--- EXERCISE BRIEF ---
Answer these from the post on Anthropic's Mythos model below:
1. What score does Mythos reach on SWE-bench?
2. For how many years did the remotely exploitable OpenBSD bug go unfound?
3. What is the project that gives defenders access to the model called?

Anthropic Built a Model So Good at Code It Accidentally Became an Elite Hacker

#anthropicclaude #ai #technology #claude

Anthropic has an internal model (leaked as “Mythos ”) that they are deliberately not shipping to the public. I’ve been thinking about this all day because it’s one of those stories that actually changes how I think about building software, not just another benchmark drop.

Here’s the part that got me: they didn’t train it to hack. They trained it to be world-class at writing code. The hacking came free.

The Spillover Nobody Planned For

This is what I keep coming back to. The team optimized for code generation and code understanding. What fell out of the same checkpoint was a model that can read a codebase, reason about how it’s supposed to behave, and pinpoint exactly where those assumptions break.

That’s hacking. Finding bugs and writing exploits is just code understanding pointed in a slightly different direction.

If you’ve ever wondered why frontier labs are nervous about scaling, this is it. You optimize for capability A and capability B you never asked for shows up for free. You can’t cleanly separate “good engineer ” from “good attacker ” at the weights level. That’s a real thing I want every one this to internalize, because it’s going to keep happening.

The Numbers

SWE-bench (real-world bug fixing): Opus 4.6 sits at 80.8%. Mythos hits 93.9%.

Cybersecurity benchmarks (find and exploit vulns): Opus 66.6%. Mythos 83.1%.

These aren’t small bumps. This is a generational jump on a benchmark that translates directly to “ can this thing break production systems. ”

What It Actually Found

Forget the leaderboard for a second. Here’s what it did in the wild:

A remotely exploitable bug in OpenBSD that sat there for 27 years

A bug in FFmpeg (the video stack basically the entire internet runs on) that 5 million automated tests missed, hidden for around 16 years

Multiple Linux privilege escalation bugs (unprivileged user → root)

It chained vulnerabilities together, finding 3 to 5 small bugs and linking them into a working attack path

The chaining is the part that actually unsettled me. Chaining is what separates a script kiddie from a nation-state operator. The model is doing it on its own.

Why They Didn’t Ship It

The default playbook for a frontier lab is: train it, benchmark it, ship it, charge for it. Anthropic picked a third option and I think it’s worth paying attention to.

They gave it to the defenders first. It’s called Project Glasswing.

Partners with direct access include AWS, Apple, Google, Microsoft, Nvidia, Cisco, CrowdStrike, JPMorgan, plus 40+ critical infrastructure maintainers. $100M in usage credits. $4M to open source security groups. A 90-day commitment to publish what they learn.

The bet: let the people who maintain the software the internet runs on patch their stuff before this capability becomes commodity in an open weights model 12 to 24 months from now. Because it will.

--- DATA ---
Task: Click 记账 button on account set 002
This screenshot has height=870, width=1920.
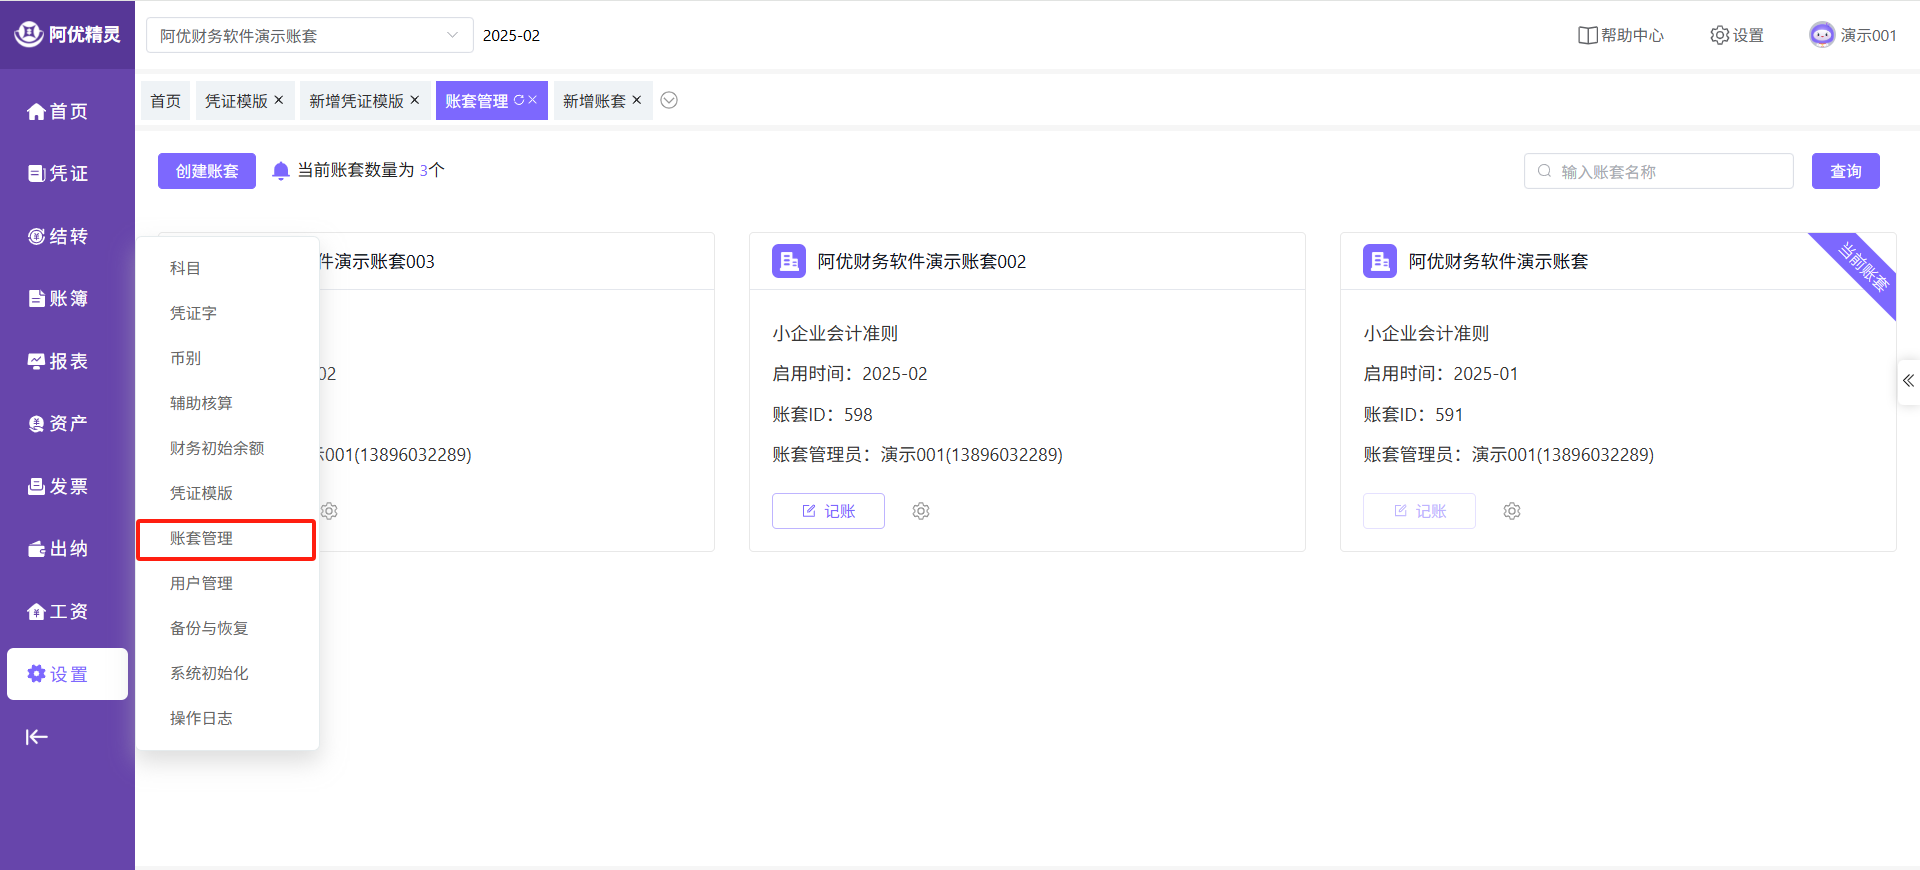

--- RESULT FOR THIS EXERCISE ---
1. 93.9%
2. 27 years
3. Project Glasswing